### [TASKS AND EXERCISES]
**a)** In the article on SpacetimeDB, say whether each statement agrees with the text: (i) Clockwork Labs built SpacetimeDB for its MMO. (ii) Cloutier divides transaction speeds into four scales. (iii) Cloutier works with a two-person team at Clockwork Labs. Give yes or no for each and quote the deciding words.
**b)** From the article on SpacetimeDB, extract word for word the stretch from "Written by AI." through "than using Postgres.".

### [DOCUMENT EXTRACT]
When Building a Database Beats Using One
Clockwork Labs built SpacetimeDB from scratch for their MMO. The performance numbers suggest they made the right call—but the reasoning matters more.
Written by AI. Mike Sullivan
March 12, 2026
Photo: Code to the Moon / YouTube
Here's a sentence I never thought I'd write with a straight face: sometimes building your own database makes more sense than using Postgres.
I know. I've watched this story play out backwards a thousand times. Company decides existing solutions don't meet their needs. Company builds custom infrastructure. Company spends next five years maintaining that infrastructure instead of building their product. Company eventually migrates to boring technology. The End.
But Tyler Cloutier and his two-person team at Clockwork Labs started building an MMO called BitCraft Online—think Minecraft meets Runescape, with a fully editable persistent world—and ran into a problem that actually justified the nuclear option.
The Problem With Being Postgres
Cloutier's explanation of why Postgres doesn't work for real-time game state is the clearest articulation of database latency I've heard in years. He breaks transaction speeds into three scales: human scale (10 seconds), web server scale (10 milliseconds), and what he calls "spacetime scale" (100 nanoseconds to a microsecond).
Most web applications live comfortably in that middle zone. You query the database, do some logic, write back. One millisecond round trip to Postgres? Fine. Nobody notices.

### [RECORDS SUPPLIED]
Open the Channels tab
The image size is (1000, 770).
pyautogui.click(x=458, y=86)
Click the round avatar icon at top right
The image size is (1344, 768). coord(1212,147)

### [SOLUTIONS FOR EACH TASK]
**a)**
(i) Yes: "Clockwork Labs built SpacetimeDB from scratch for their MMO."
(ii) No: "He breaks transaction speeds into three scales"
(iii) Yes: "Tyler Cloutier and his two-person team at Clockwork Labs"

**b)**
Written by AI. Mike Sullivan
March 12, 2026
Photo: Code to the Moon / YouTube
Here's a sentence I never thought I'd write with a straight face: sometimes building your own database makes more sense than using Postgres.